Figure 2.

Reduced TNFR1 protein levels in S mice and genetic linkage study of this trait

1. TNFR1 protein levels in serum and tissues of different mouse groups (n = 4–13). TNFR1 protein levels were measured by ELISA and compared to B, the levels of which were set as 100% for each tissue. From left to right: B mice (black), TNFR1^+/- mice (grey), (BxS)F1 mice (grey), S mice (grey); B.S-chr6-BB (black), B.S-chr6-SS (green) and B.S-chr6-BS (grey).
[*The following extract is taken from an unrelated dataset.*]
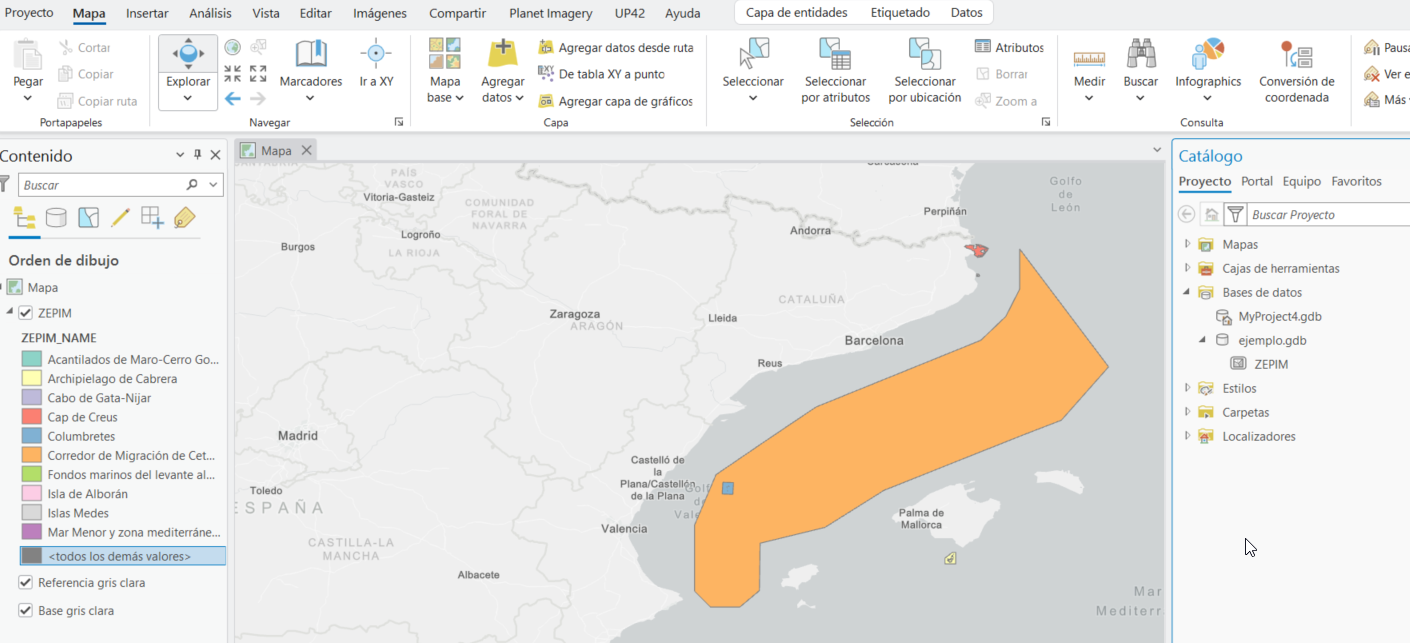Open the Atributos pane button
The height and width of the screenshot is (643, 1410).
[982, 47]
2. TNFR1 expression in splenic neutrophils of wild-type, TNFR1 KO and SPRET mice determined by FACS. Neutrophils were defined by flow cytometry (FACS) as SSC^highCD11b⁺Ly6G^highLy6C^mid and TNFR1⁺ cells from different strains were plotted in a histogram. In the insert, the median of TNFR1-PE signals were plotted and this shows that SPRET mice have an intermediate TNFR1 expression compared to WT mice.
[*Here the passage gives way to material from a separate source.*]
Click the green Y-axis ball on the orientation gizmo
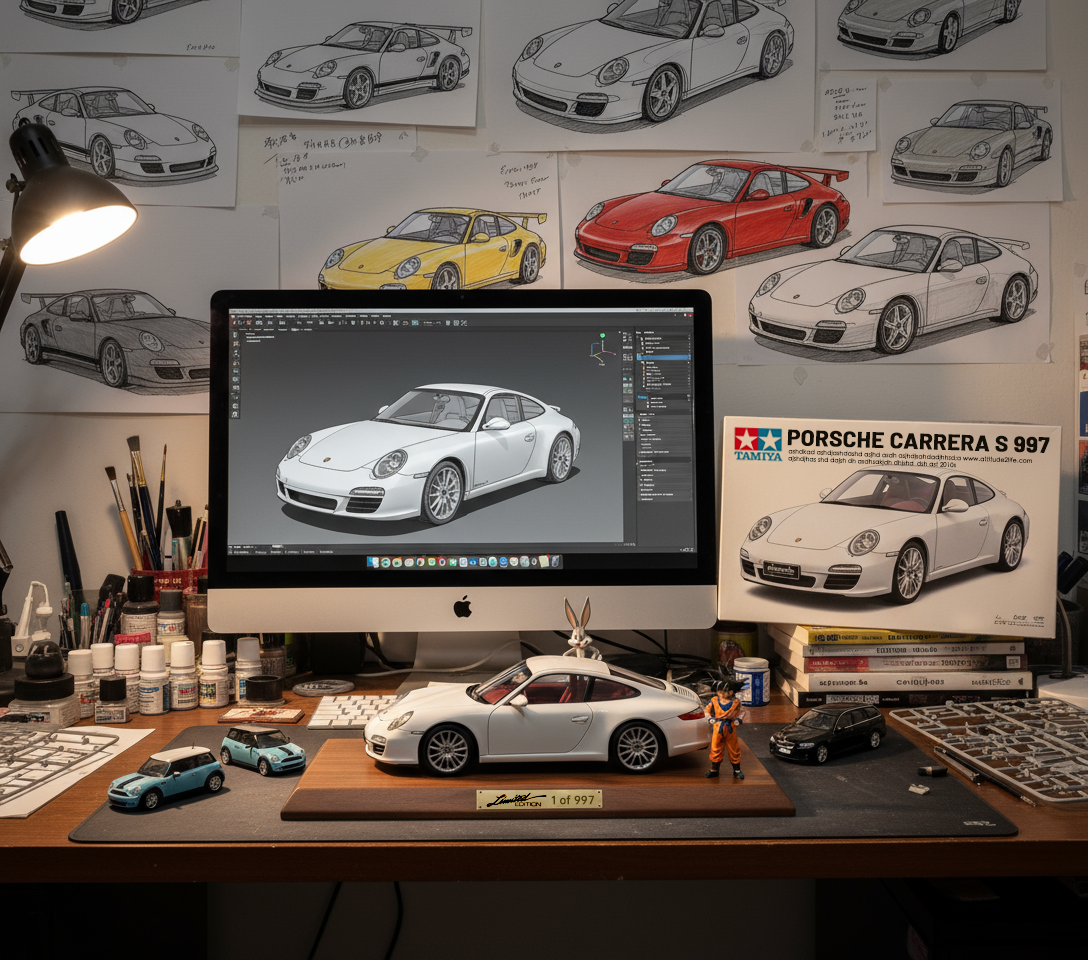Screen dimensions: 1088x960 point(603,337)
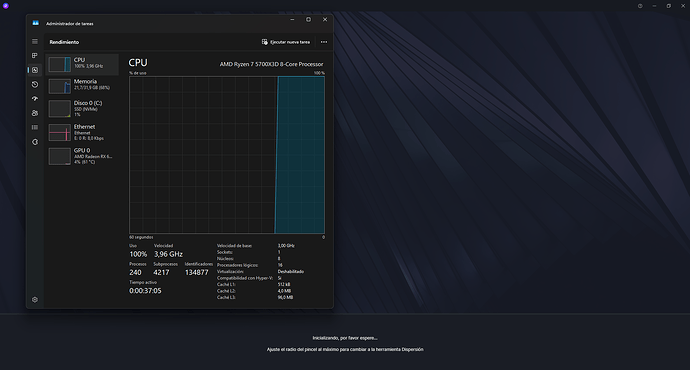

3. TNFR1 mRNA levels measured by qPCR in organs of B (n = 3) and S (n = 4). Affymetrix microarray data from hepatocytes (Affy Mo Gene 1.0 ST Array).
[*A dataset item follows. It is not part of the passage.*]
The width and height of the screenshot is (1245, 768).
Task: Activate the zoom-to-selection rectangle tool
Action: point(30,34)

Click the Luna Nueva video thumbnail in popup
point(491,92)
4. Backcross experiments in mice to determine genetic linkage between TNF resistance (left) and TNFR1 liver protein levels (right). QTL mapping of lethal response (n = 178) was based on the data previously obtained and discussed by Staelens et al (2002), but the data were re-analysed in the current study using R/qtl software. TNFR1 protein level in the liver of N2 mice (n = 214). For both TNF resistance and TNFR1 levels, the LOD scores show a QTL on chr2 (TNF resistance 15 cM, LOD = 2.25 and TNFR1 levels 5 cM, LOD = 1.31) and chr6 (TNF resistance 46 cM, LOD = 3.11 and TNFR1 levels 70 cM, LOD = 4.15). Horizontal lines in the figures represent LOD values that are suggestive (dots), significant (stripes) and highly significant (full line).

Data information: Data are presented as mean ± SE. Student’s t-test using unpaired comparisons and two-tailed analysis. *P < 0.05, **P < 0.01, ***P < 0.001, ****P < 0.0001.